What is asked:
Could you rewrite the material starting at the line containing "You are a computer-use" and ending at the end of the material, replacing "Instruction" with "Task" and keeping everything else unchanged, with the pictures left out?

Raw records:
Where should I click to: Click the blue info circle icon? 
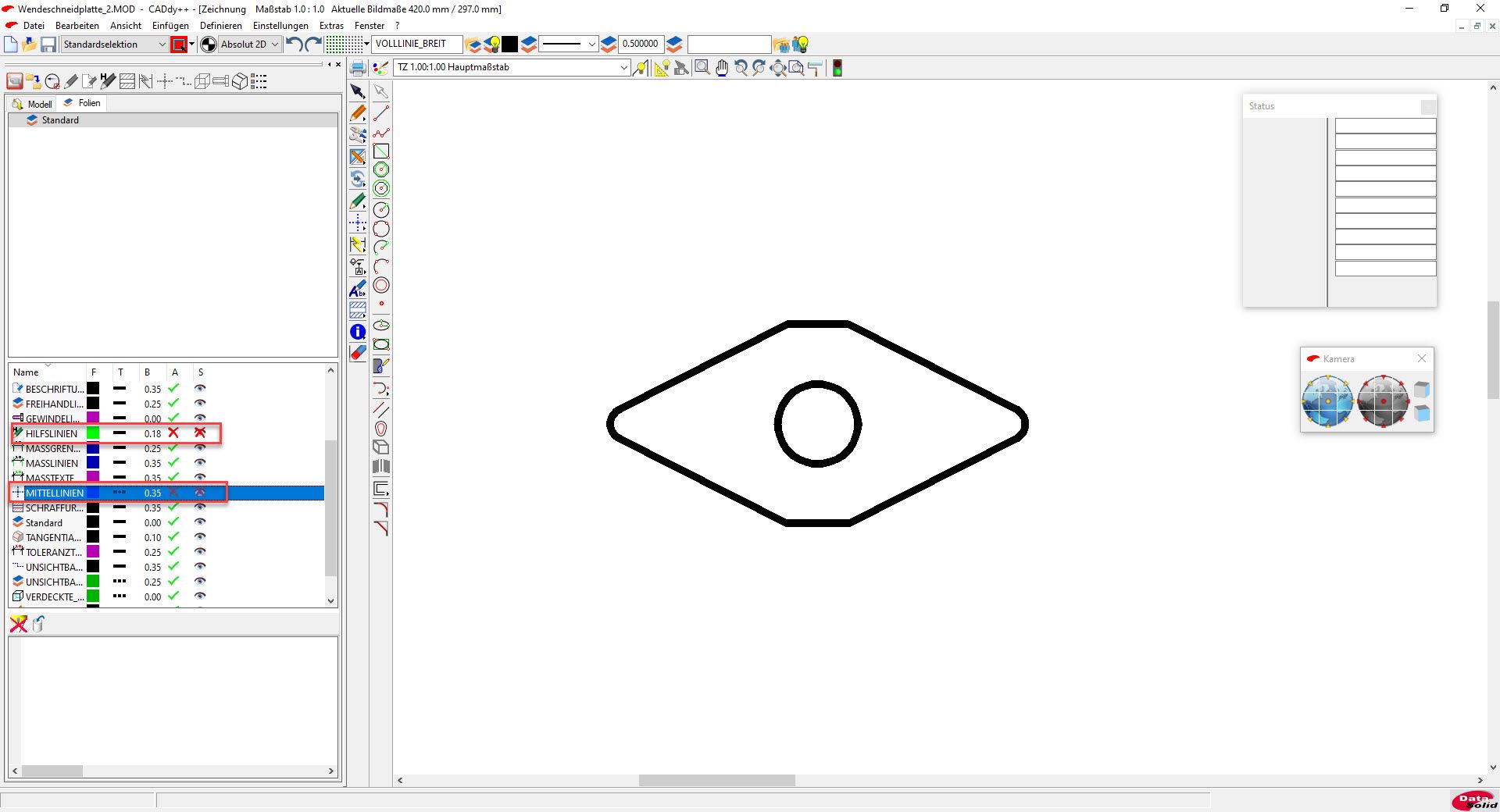pyautogui.click(x=358, y=333)
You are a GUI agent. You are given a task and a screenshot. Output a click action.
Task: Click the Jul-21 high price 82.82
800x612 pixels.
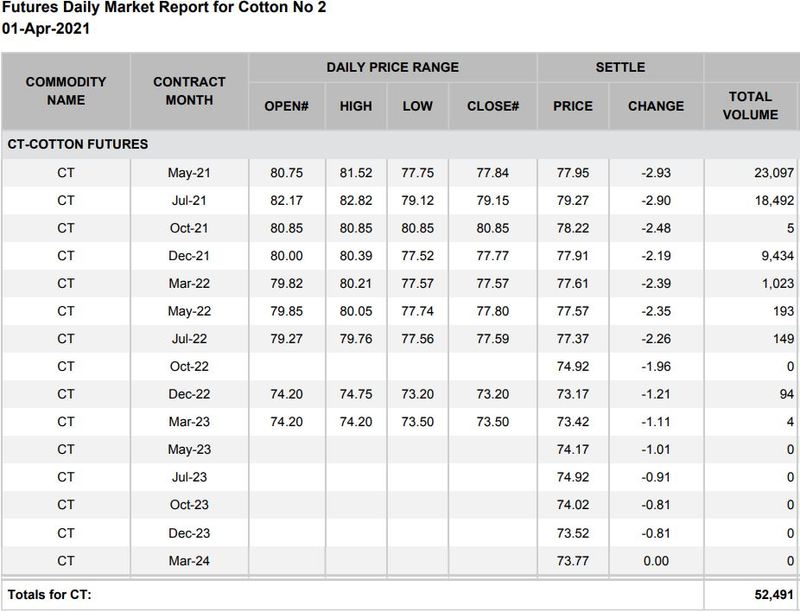pos(356,200)
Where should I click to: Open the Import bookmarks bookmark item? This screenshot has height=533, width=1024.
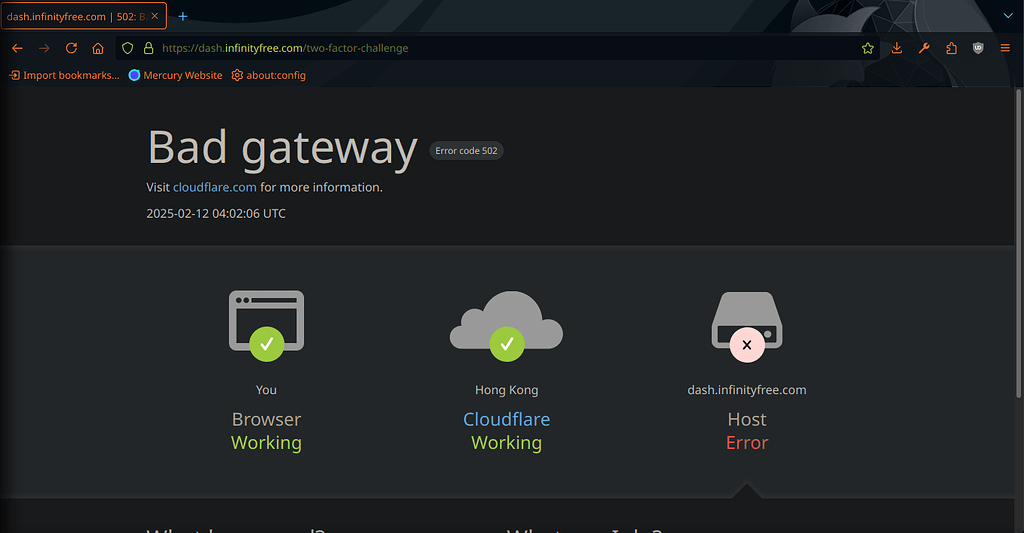tap(64, 75)
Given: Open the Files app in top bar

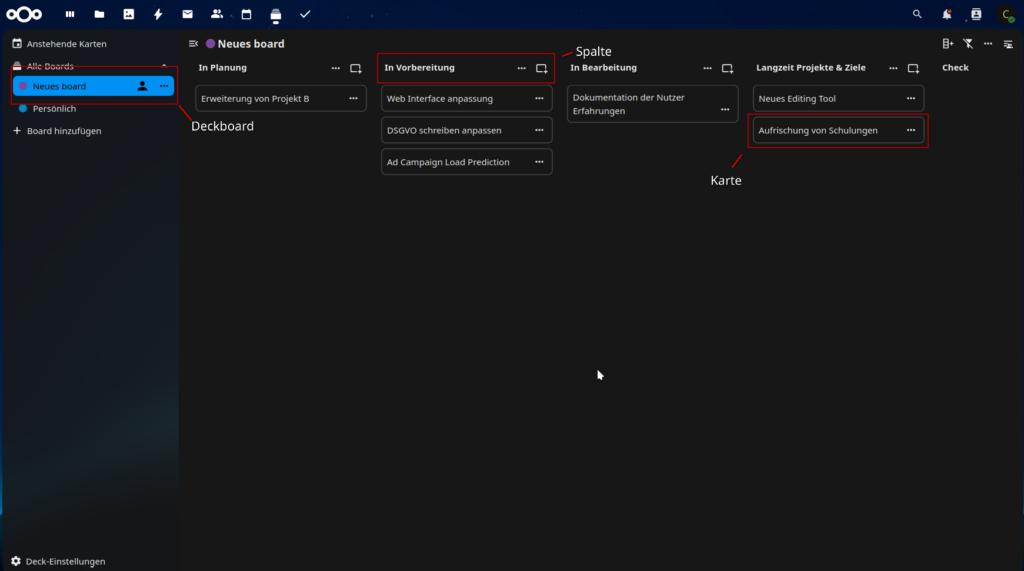Looking at the screenshot, I should [x=99, y=14].
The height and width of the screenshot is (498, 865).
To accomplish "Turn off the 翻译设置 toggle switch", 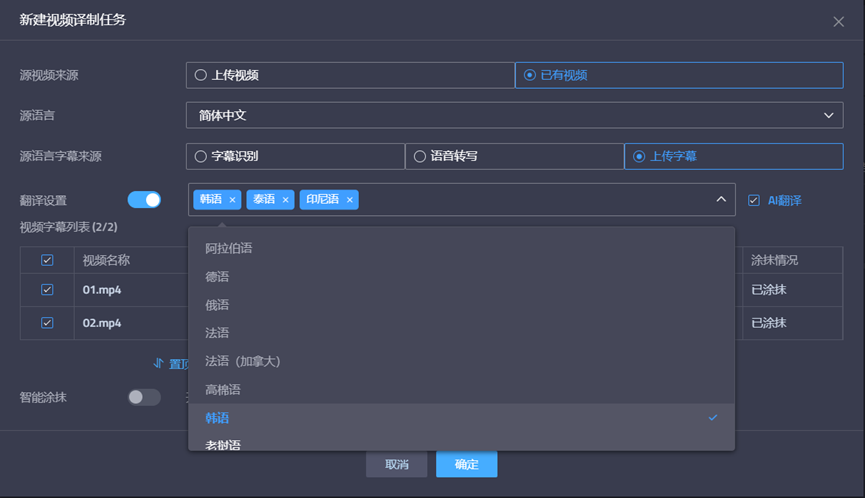I will (x=144, y=200).
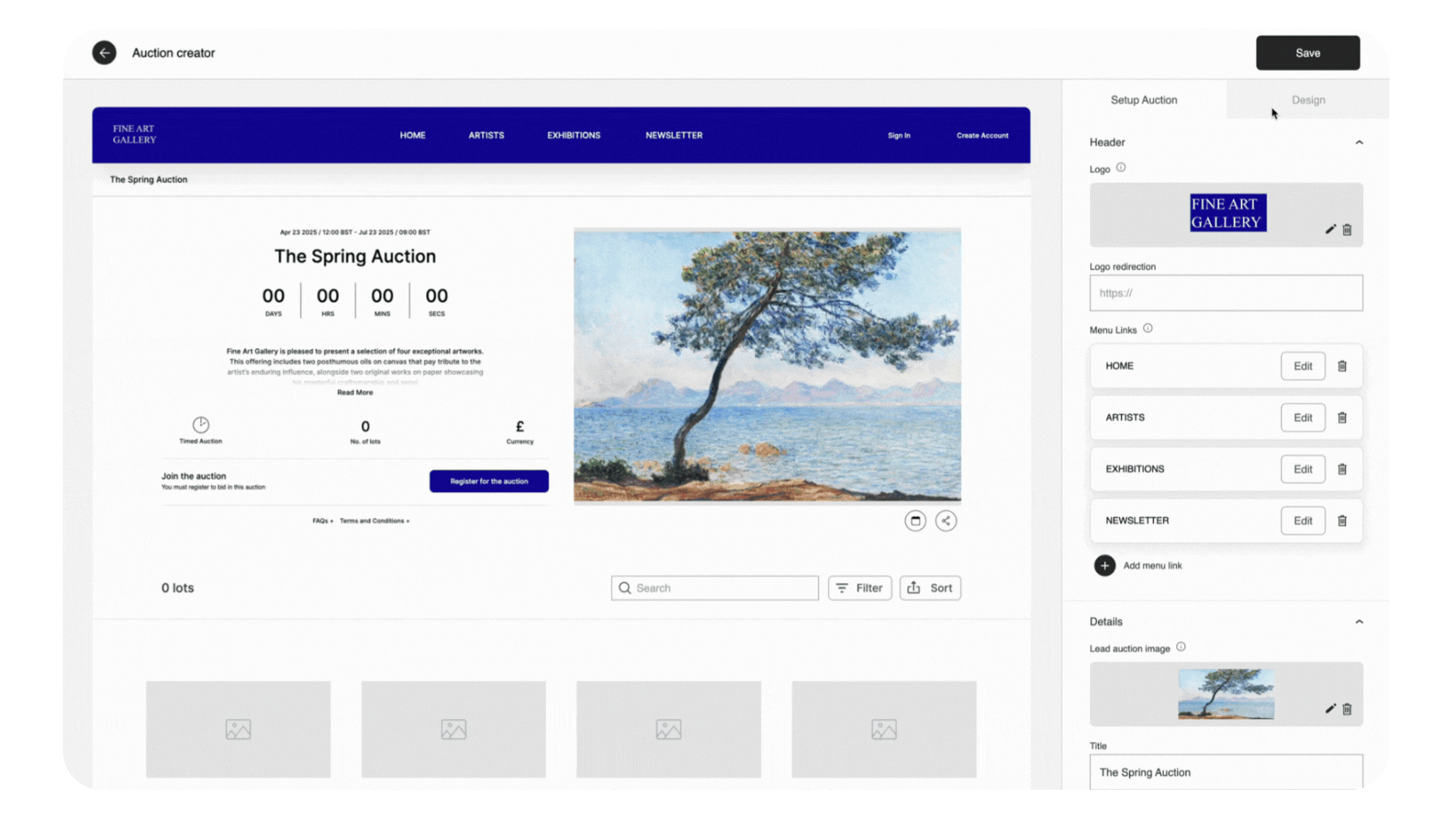This screenshot has height=819, width=1456.
Task: Collapse the Details section
Action: point(1358,621)
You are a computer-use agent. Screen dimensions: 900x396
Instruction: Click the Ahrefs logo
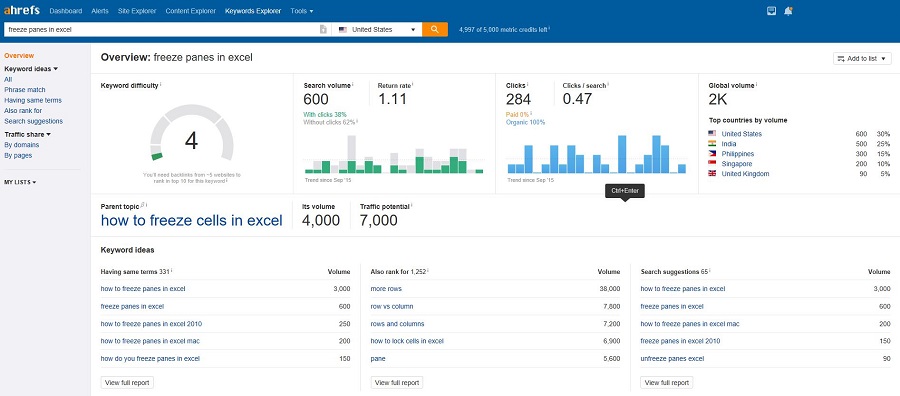(22, 10)
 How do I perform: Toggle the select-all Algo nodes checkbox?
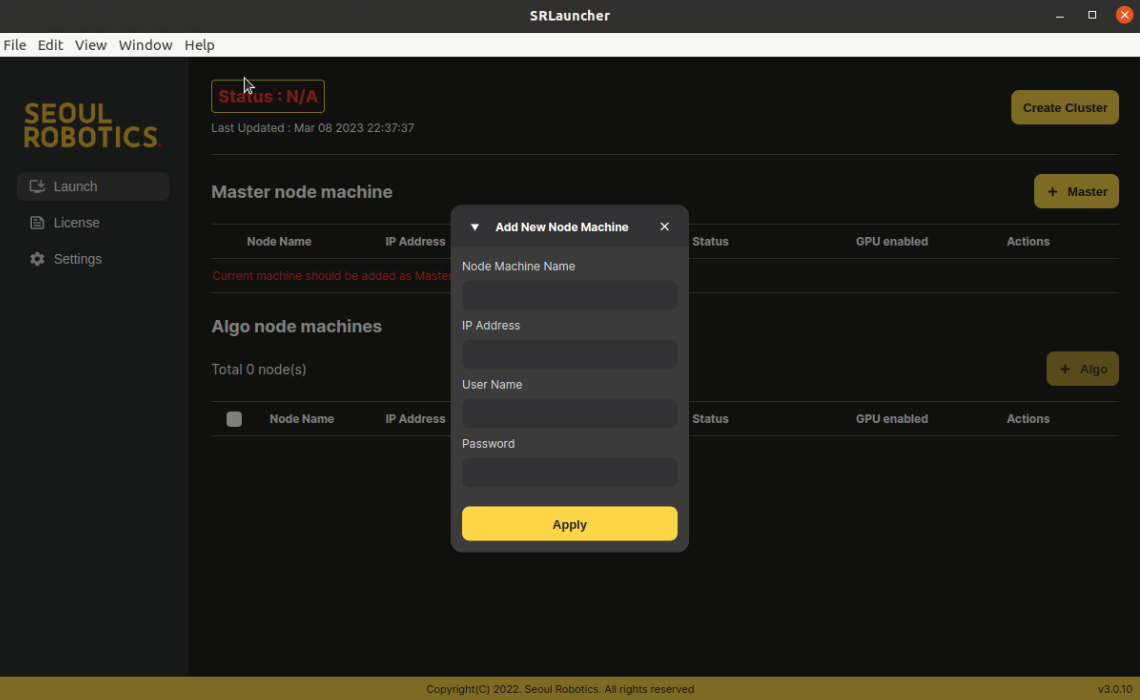(234, 419)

Answer to the task:
You are a computer-use agent. Screen dimensions: 900x396
Task: Click the Ahrefs logo
(22, 10)
 How do I perform: Toggle the select-all Algo nodes checkbox?
(234, 419)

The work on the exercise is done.